### PROVIDED TEXT

:::

# Are Seine Nets Legal for Recreational Fishing?



## Bill Me (Oct 5, 2007)

Wondered about whether you van pull one for shrimp or bait.


----------



## Capt.Eugene (Nov 28, 2008)

I believe all gill/seine nets were out lawed in Fl. Feel free to correct me if i am wrong.


----------



## Bill Me (Oct 5, 2007)

Gill Nets and Seines over 500 square feet.


----------



## Capt.Eugene (Nov 28, 2008)

Go for it


----------



## Bill Me (Oct 5, 2007)

Found this on FWC site.

Beach or haul seines measuring no larger than 500 square feet of mesh area, no larger than 2 inches stretched mesh size, not constructed of monofilament, and legibly marked at both ends with the harvester?s name and address if a Florida resident. Non-residents using beach or haul seines for recreational purposes are required to have a commercial saltwater products license and legibly mark the seine at both ends with the harvester?s saltwater products license number. Beach or haul seines may be used as harvesting gear for the following species only: black drum, bluefish, cobia, flounder, mullet, Florida pompano, red drum, sheepshead, shrimp, Spanish mackerel, weakfish and unregulated species.


----------



## Capt.Eugene (Nov 28, 2008)

The Bi..h over here in Al is if you did not get your rec lic before the net ban you can not get it now.

:::

### COLLECTED DATA

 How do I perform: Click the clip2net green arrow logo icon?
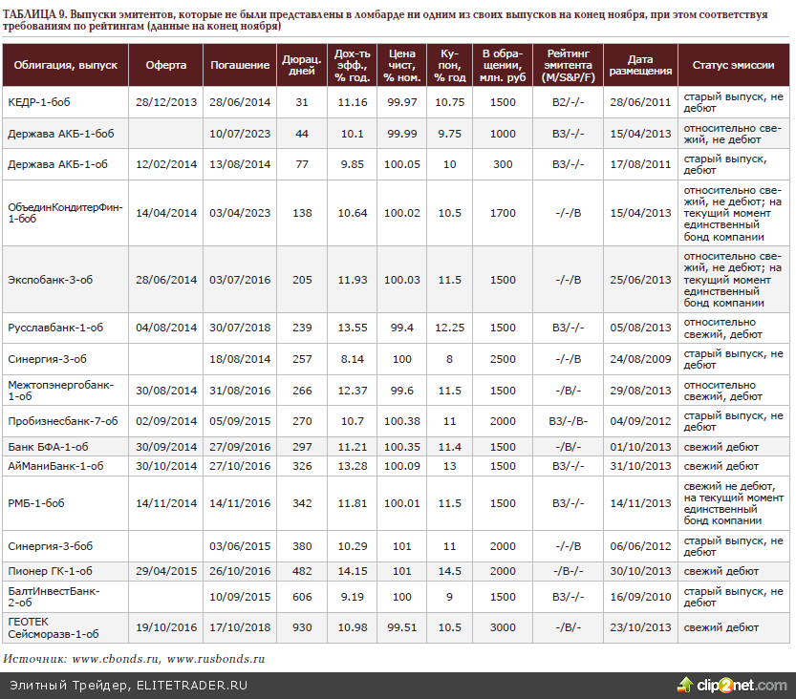coord(685,685)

:::

### GIVEN TASK 1
Retype the stretch of the seine net thread from "Wondered about whether" through "i am wrong.", word for word.
### GIVEN TASK 2
From the FWC passage quoted in the seine net thread, list every limit it sets on the size, mesh, or material of a beach or haul seine.
### GIVEN TASK 3
Write the next part of the seine net thread, picking up after its last post.

### REPLY 1
Wondered about whether you van pull one for shrimp or bait.


----------



## Capt.Eugene (Nov 28, 2008)

I believe all gill/seine nets were out lawed in Fl. Feel free to correct me if i am wrong.

### REPLY 2
- No larger than 500 square feet of mesh area
- No larger than 2 inches stretched mesh size
- Not constructed of monofilament

### REPLY 3
I got mine but if it is not kept up yearly can lose it forever. same with comms.


----------



## Bill Me (Oct 5, 2007)

Its still not what i was thinking. Apparently that is just a rectangular seine you herd the fish to shore with. I was really thinking more like a small trwal and I cant find any indication that those are legal for recreational.


----------



## Capt.Eugene (Nov 28, 2008)

http://fishfloridakeys.com/shrimping.htm



This site says trawls are not allowed recreationally the way I read it.


----------



## choppedliver (Apr 4, 2009)

> *Bill Me (10/24/2009)*Its still not what i was thinking. Apparently that is just a rectangular seine you herd the fish to shore with. I was really thinking more like a small trwal and I cant find any indication that those are legal for recreational.




You are correct. A seine is a major pain in the ass to use. It's like a volleyball net, a big rectangular net with one person on each side. It is not pulled behind a boat like a trawl and doesn't have a bag for the fish to be gathered in. I've got one in my garage and I used it once and said this is tooooo much [email protected]#$ work


----------



## Charlie2 (Oct 2, 2007)

What are the dimensions of that seine in your garage?



A seine can be hung 'full' to create a bag to collect the fish. It does sacrifice some overall net dimensions, but is doable.



Move to Alabama. The last time that I checked they allowed a recreational gill net as well as a small trawl for recreational purposes. C2


----------



## Capt.Eugene (Nov 28, 2008)

> *capt.eugene (10/24/2009)*The Bi..h over here in *Alabama is if you did not get your rec lic before the net ban you can not get it now.*
> 
> 
> 
> I got mine but if it is not kept up yearly can lose it forever. same with comms.


----------



## choppedliver (Apr 4, 2009)

> *Charlie2 (10/25/2009)*What are the dimensions of that seine in your garage?
> 
> 
> 
> ...




Its 4 ft high and 25 feet long, not a huge one but still a pain to use


----------



## angus_cow_doctor (Apr 13, 2009)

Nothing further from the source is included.